# Requirement
Restate each entry below exactly; pictures stay out of the copy.

# Given information
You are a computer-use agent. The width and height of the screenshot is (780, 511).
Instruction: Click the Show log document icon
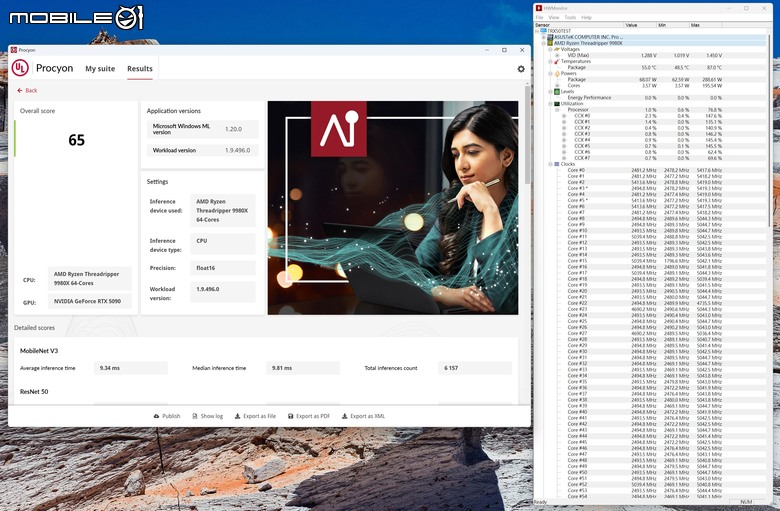pyautogui.click(x=195, y=416)
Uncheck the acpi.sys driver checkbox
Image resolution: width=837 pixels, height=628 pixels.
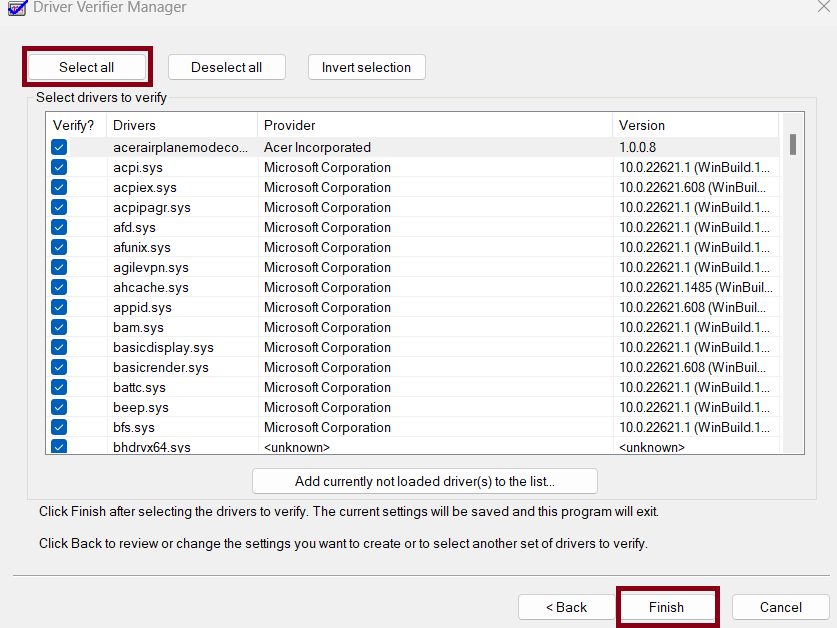[59, 167]
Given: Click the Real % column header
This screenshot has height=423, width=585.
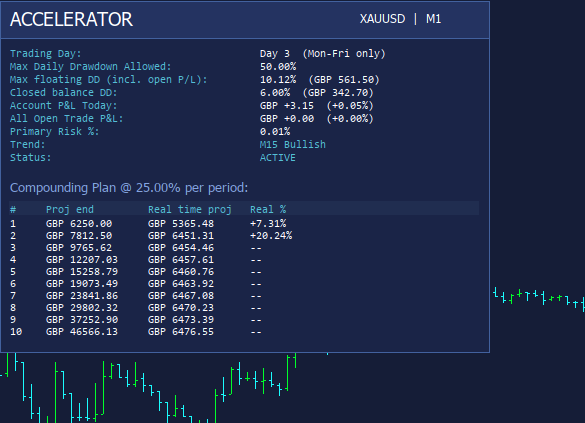Looking at the screenshot, I should pos(268,210).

# Answer for this exercise
You are a computer-use agent. The width and height of the screenshot is (780, 511).
Instruction: Click the Show log document icon
pyautogui.click(x=195, y=416)
Uncheck the acpi.sys driver checkbox
Image resolution: width=837 pixels, height=628 pixels.
[59, 167]
Given: Click the Real % column header
This screenshot has height=423, width=585.
Looking at the screenshot, I should pos(268,210).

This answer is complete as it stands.